Friday, October 17, 2008

County approves first TDR development

Transfer-of-development-rights program allows developers to increase density of projects


By JASON KAUFFMAN
Express Staff Writer

The Blaine County Commission on Thursday approved a 24-lot subdivision south of Bellevue that will be the first to take advantage of the county's budding transfer-of-development-rights program.

Called the Maybelle Hill subdivision, the south-county development will include 24 new lots ranging in size from 1 acre to 4.54 acres, as well as a 56.66-acre conservation parcel. Proposed by landowner Gary Farrington, the project is located off Glendale Road about 3.6 miles west of state Highway 75.

Underlying zoning for the 117-acre property would have allowed only five lots to be developed.
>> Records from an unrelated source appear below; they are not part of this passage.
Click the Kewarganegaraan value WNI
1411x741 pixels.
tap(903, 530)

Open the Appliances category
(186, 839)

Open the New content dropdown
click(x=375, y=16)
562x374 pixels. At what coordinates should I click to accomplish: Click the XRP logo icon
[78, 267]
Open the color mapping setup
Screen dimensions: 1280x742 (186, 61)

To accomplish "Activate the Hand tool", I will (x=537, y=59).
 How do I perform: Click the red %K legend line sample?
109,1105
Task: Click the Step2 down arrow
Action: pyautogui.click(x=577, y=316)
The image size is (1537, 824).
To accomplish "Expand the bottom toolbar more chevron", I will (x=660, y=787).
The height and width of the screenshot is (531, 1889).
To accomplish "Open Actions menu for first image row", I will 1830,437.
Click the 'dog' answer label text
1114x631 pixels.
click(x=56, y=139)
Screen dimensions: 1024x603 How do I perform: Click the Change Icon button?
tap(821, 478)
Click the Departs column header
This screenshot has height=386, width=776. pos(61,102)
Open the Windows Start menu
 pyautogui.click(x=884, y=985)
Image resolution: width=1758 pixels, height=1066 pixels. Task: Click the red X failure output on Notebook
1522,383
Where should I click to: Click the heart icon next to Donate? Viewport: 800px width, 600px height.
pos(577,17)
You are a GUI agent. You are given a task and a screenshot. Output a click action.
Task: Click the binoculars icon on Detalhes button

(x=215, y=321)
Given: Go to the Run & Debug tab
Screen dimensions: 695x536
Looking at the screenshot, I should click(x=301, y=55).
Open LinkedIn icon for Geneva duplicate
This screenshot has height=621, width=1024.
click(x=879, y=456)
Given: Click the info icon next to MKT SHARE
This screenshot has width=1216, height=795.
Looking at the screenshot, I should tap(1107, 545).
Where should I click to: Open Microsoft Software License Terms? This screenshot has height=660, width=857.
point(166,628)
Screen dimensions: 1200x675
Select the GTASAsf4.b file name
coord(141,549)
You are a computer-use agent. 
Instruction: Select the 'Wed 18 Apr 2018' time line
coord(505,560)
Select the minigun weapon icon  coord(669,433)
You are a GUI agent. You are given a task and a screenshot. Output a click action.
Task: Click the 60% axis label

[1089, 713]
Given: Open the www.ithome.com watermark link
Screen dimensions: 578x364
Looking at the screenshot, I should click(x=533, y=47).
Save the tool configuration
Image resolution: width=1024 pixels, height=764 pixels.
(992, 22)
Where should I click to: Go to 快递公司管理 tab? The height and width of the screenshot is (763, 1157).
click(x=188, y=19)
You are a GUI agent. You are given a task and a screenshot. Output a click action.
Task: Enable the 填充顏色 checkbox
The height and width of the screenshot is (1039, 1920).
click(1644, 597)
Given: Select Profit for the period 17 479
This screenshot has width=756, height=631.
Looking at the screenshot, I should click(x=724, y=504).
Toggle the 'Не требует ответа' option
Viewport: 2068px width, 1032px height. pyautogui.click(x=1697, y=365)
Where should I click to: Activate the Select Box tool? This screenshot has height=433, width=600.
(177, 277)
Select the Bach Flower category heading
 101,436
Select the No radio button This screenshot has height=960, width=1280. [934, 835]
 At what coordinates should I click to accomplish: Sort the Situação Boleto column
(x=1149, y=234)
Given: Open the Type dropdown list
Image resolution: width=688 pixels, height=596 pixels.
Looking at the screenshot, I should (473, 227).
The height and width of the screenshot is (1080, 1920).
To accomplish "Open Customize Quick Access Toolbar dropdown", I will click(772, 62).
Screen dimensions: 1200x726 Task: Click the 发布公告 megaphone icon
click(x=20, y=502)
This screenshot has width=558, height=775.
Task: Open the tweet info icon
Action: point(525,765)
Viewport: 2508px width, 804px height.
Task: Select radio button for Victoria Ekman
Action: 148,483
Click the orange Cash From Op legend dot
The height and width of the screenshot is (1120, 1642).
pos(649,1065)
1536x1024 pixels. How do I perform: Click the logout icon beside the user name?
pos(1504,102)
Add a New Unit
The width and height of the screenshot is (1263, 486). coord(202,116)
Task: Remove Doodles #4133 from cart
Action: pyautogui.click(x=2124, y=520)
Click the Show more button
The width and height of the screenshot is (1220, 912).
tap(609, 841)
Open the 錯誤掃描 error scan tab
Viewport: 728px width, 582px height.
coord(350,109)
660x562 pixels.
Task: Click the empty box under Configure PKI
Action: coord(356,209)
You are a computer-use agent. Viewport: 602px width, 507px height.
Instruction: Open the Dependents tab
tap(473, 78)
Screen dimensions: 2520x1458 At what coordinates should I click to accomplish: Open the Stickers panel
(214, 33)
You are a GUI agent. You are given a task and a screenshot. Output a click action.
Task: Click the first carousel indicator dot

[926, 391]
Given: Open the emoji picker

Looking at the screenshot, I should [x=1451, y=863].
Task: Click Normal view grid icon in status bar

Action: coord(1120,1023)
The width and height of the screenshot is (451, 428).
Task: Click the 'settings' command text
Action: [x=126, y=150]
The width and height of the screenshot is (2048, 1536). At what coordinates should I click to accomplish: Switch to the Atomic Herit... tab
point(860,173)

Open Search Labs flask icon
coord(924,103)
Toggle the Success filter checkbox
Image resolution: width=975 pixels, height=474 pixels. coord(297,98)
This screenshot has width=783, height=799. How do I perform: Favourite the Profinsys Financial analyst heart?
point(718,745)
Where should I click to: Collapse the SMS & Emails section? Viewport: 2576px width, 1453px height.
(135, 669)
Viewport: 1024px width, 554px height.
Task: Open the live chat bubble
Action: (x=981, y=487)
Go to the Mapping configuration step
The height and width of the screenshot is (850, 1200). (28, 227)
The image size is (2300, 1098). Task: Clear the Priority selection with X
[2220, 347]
However, under the deal Farrington has reached with the county, he will purchase development rights from nearby landowners to the south in the Bellevue Triangle that will allow him to increase the development density on his land by 19 additional lots.

The county's TDR program allows landowners in specified areas of the county—called sending areas—to sell their rights to develop their land to landowners in other areas that the county has identified—called receiving areas—that the county considers appropriate for denser subdivision development.

The only stumbling block that county officials ran into while considering the Maybelle Hill subdivision application was a lack of available development rights that landowners in the sending areas have placed into the program, Blaine County Commissioner Tom Bowman said. Thus far, only four landowners have applied and had their development rights certified.

Twenty development rights have been certified so far. Because of this, Bowman said, Farrington would have been at a pricing disadvantage if he went to purchase 19 of those at once.

So for now, county officials have approved a deal that will allow Farrington to purchase five development rights, thereby allowing him to immediately develop 10 lots, including the five lots he could already develop under existing zoning. For every lot he builds above those first 10 lots, Farrington will have to purchase an additional development right from landowners in the TDR sending area.

By doing this, Farrington is expected to be purchasing the development rights in a more competitive environment.

"The market has not been established yet," he said.